Summer is here, just. I was moving my boat to a friend’s cottage last weekend and it actually snowed. So much for Summer! But the leaves are out and I have started to paint summer. I still have many images that I have stockpiled from last summer. As of today (besides one quick river fishing adventure) I have not been out painting or canoeing yet. I am working up a number of larger summer images. In these I am really trying to capture the feel of sunlight traveling over the landscape in three very different ways.
The first is the idea of sunshine hitting a big Killarney landscape through heavy cloud.
In creating paintings, I am always looking for iconic views. The Matapédia is a river on the Gaspé Peninsula in Quebec. It’s a wild place with deep valleys, fast wide water, and thick forests. It is also one of the best salmon fishing rivers in the Gaspé region.

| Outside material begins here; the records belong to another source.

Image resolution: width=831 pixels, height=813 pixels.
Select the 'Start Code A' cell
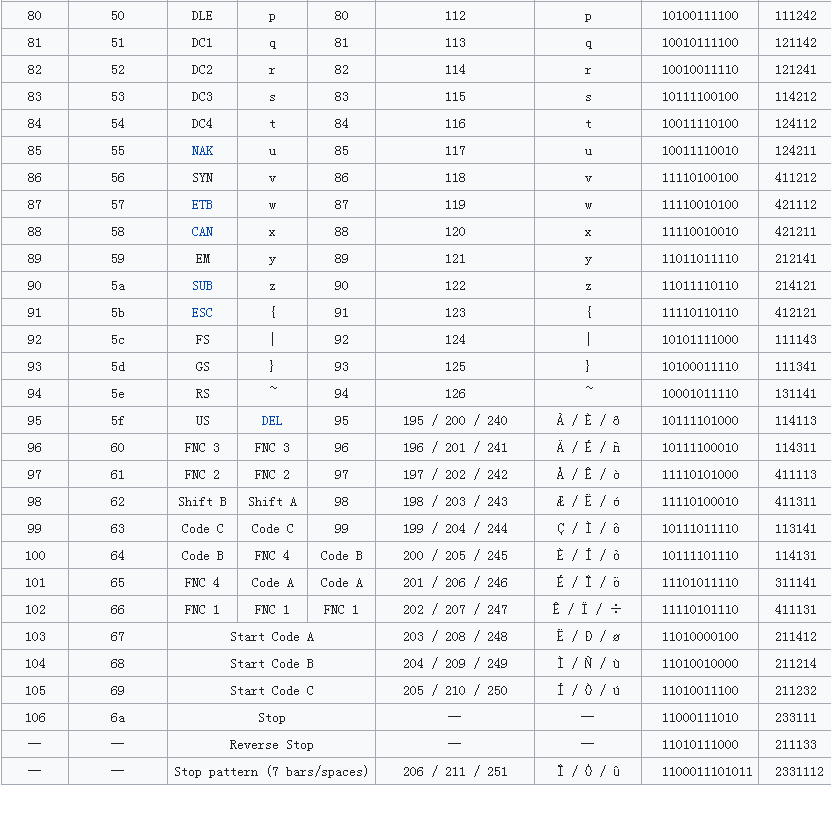[271, 637]
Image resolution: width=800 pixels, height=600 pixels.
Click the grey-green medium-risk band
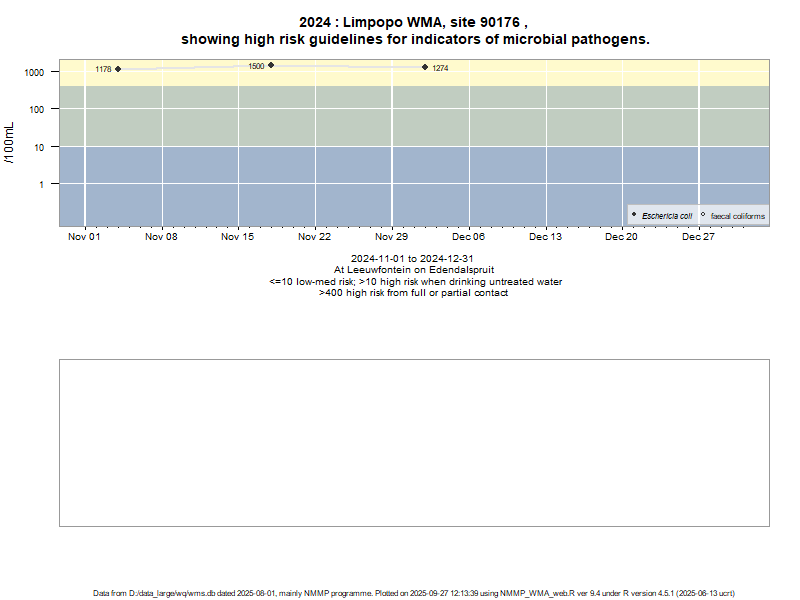[400, 115]
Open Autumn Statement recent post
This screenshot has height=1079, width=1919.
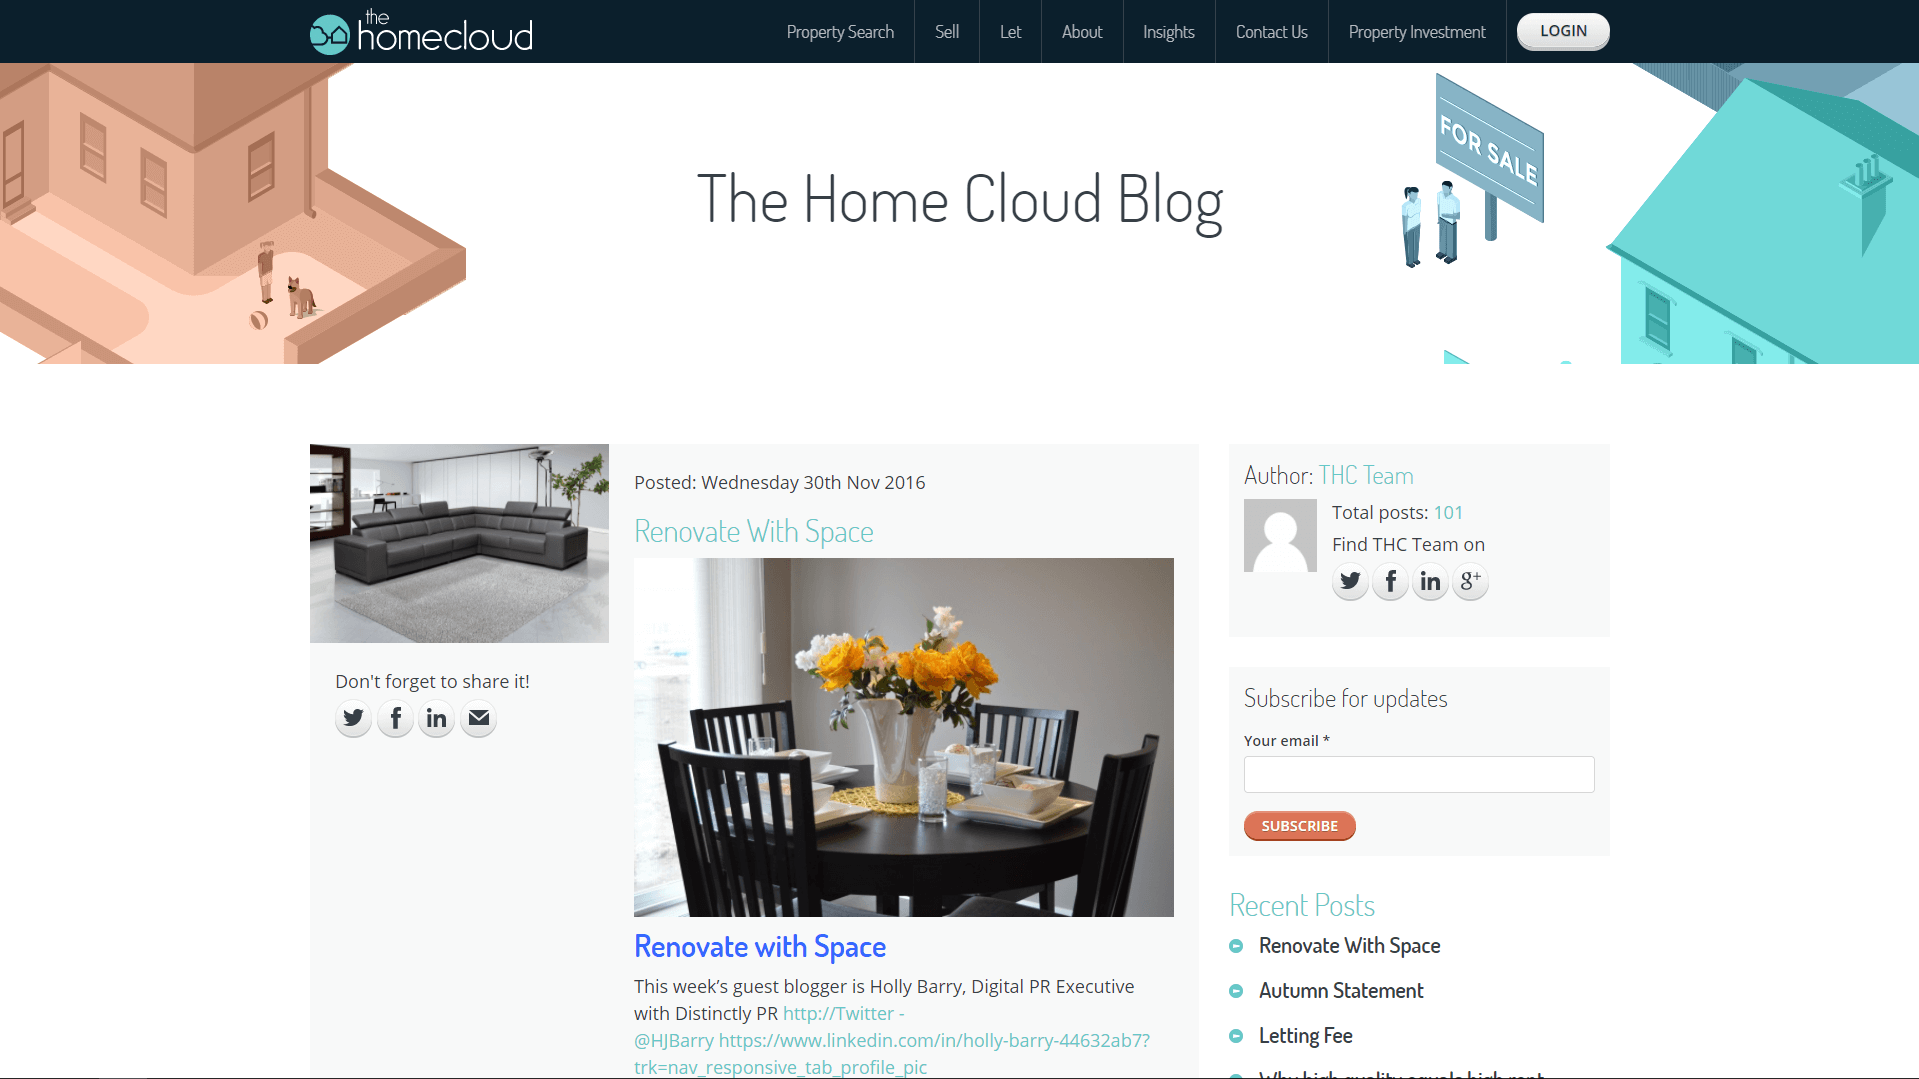click(x=1341, y=990)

Perched up above the river, the view is through the pines looking down the course of the river. I used my cobalt and ultramarine blues to depict the rocks water and trees as they fade away into the distance.
The second in a high key, almost abstract view of a lake using muted shades of purple and green against a light sky.
The Haliberton area is a collection of small deep rocky lakes. I have paddled and fished many lakes in Haliberton. You get the feeling of the high rocky shores and the pine trees climbing the steep banks. Often these lakes have small islands and hidden bays and this is a view of them. I painted a cloudy sky, with a bright light filtering through lighting the rocks on the far shore.
And the last one is the most impressionistic painting. A Killarney ridge in the foreground with a farther ridge behind obscured by atmospheric conditions.
I am a big fan of the impressionists and one of the things I really enjoy about their work is reflections in water. This painting is all about the reflections. The foreground shadows and reflections are painted in cool blues, browns and greens. The colour temperature warms in the sunlit areas. While it is a summer day I thinks it amazing how you can depict small changes in temperature through colour choice. This is an area in the southern Kawarthas near Buckhorn. Shallow mud bottom lakes, drowned cedars and large beds of weeds are the norm.
These three are getting close to finished and I am planning to use them as a springboard to some really large paintings – up to 5 feet. Should be interesting, I have not done anything that big before.